◆ CONSEGNA: Stampa senza alcuna modifica il passo dell'articolo sull'episodio al supermercato che comincia con le parole "LeNews.eu Scritto da" e termina dopo le parole "e chiedono l'elemosina.".

◆ FONTE:
LeNews.eu Scritto da Mathias Mougoué
"Lo sa che lei non può stare qua?" Così si rivolse giovedì scorso un perfetto 
sconosciuto allo scrivente appena uscito dal supermercato una volta completata 
in famiglia la spesa in previsione delle festività venture. Alla domanda di 
comprendere il motivo di tale indignazione e virile protesta, il gruppo si sentì 
rispondere: "no, perché questi di colore vengono qui e chiedono l'elemosina. 
Non possono; o vanno a lavorare o se ne stanno a casa loro…" Si da il caso che 
chi vi scrive, unica persona nera tra i presenti, stava semplicemente porgendo 
alla sua legittima proprietaria il gettone recuperato dopo aver rimesso al suo 
posto il carrello di cui si era servita la famiglia per le compere. Tolto il 
fatto che i Neri raramente gradiscono di essere definiti "di colore", ammesso 
anche che il gesto poteva essere mal interpretato, rimane il dubbio su come mai 
un semplice passante si sente il diritto di fare le inopportune rimostranze 
appena descritte. Dal destinatario dell'aggressione verbale scandalizzato dal 
fatto di subire ancora certe oscenità dopo un ventennio di soggiorno in una 
L'aquila "Città di Pace" come la si suole definire non ancora rimessasi dal 
terremoto che la dilaniò nel 2009 e dove lo riconoscono persino i sassi arrivò 
una risposta altrettanto coriacea: "innanzitutto si qualifichi poi si renda 
conto che ha sbagliato, si vergogni, chieda scusa e sparisca!". È esattamente 
ciò che fece il signore (se così lo si può definire) ma non prima che la madre 
gli avesse dato il colpo di grazia, la risposta con più stile che onestamente da 
sola bastava: "è mio figlio ma vedo che a lei Firenze non ha insegnato 
niente..!"

◆ CONTENUTO DEI DATI:
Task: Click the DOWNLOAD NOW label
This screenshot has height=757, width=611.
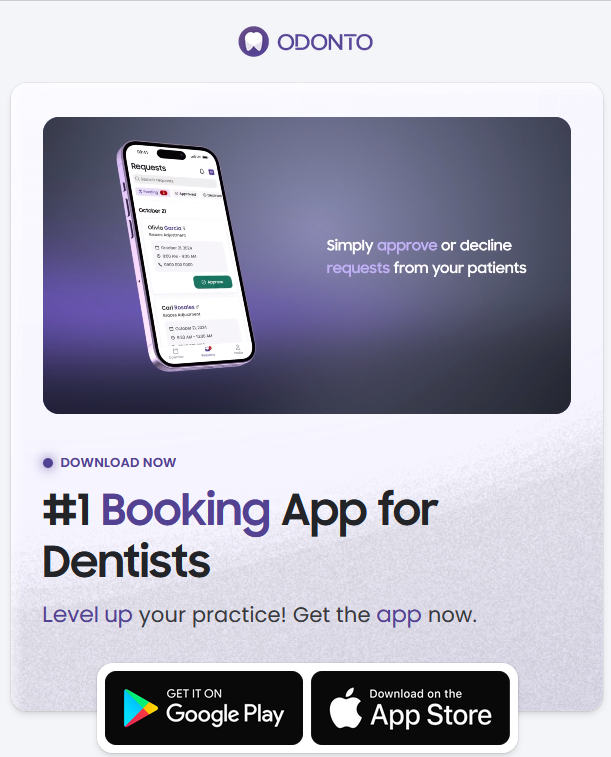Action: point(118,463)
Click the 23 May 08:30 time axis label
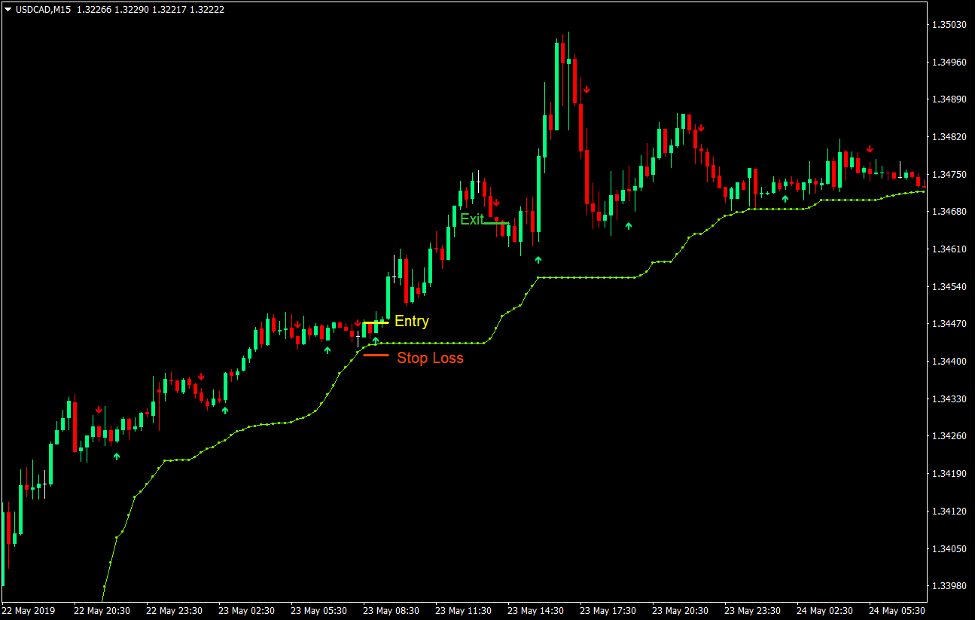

◆ SOLUZIONE:
LeNews.eu Scritto da Mathias Mougoué
"Lo sa che lei non può stare qua?" Così si rivolse giovedì scorso un perfetto 
sconosciuto allo scrivente appena uscito dal supermercato una volta completata 
in famiglia la spesa in previsione delle festività venture. Alla domanda di 
comprendere il motivo di tale indignazione e virile protesta, il gruppo si sentì 
rispondere: "no, perché questi di colore vengono qui e chiedono l'elemosina.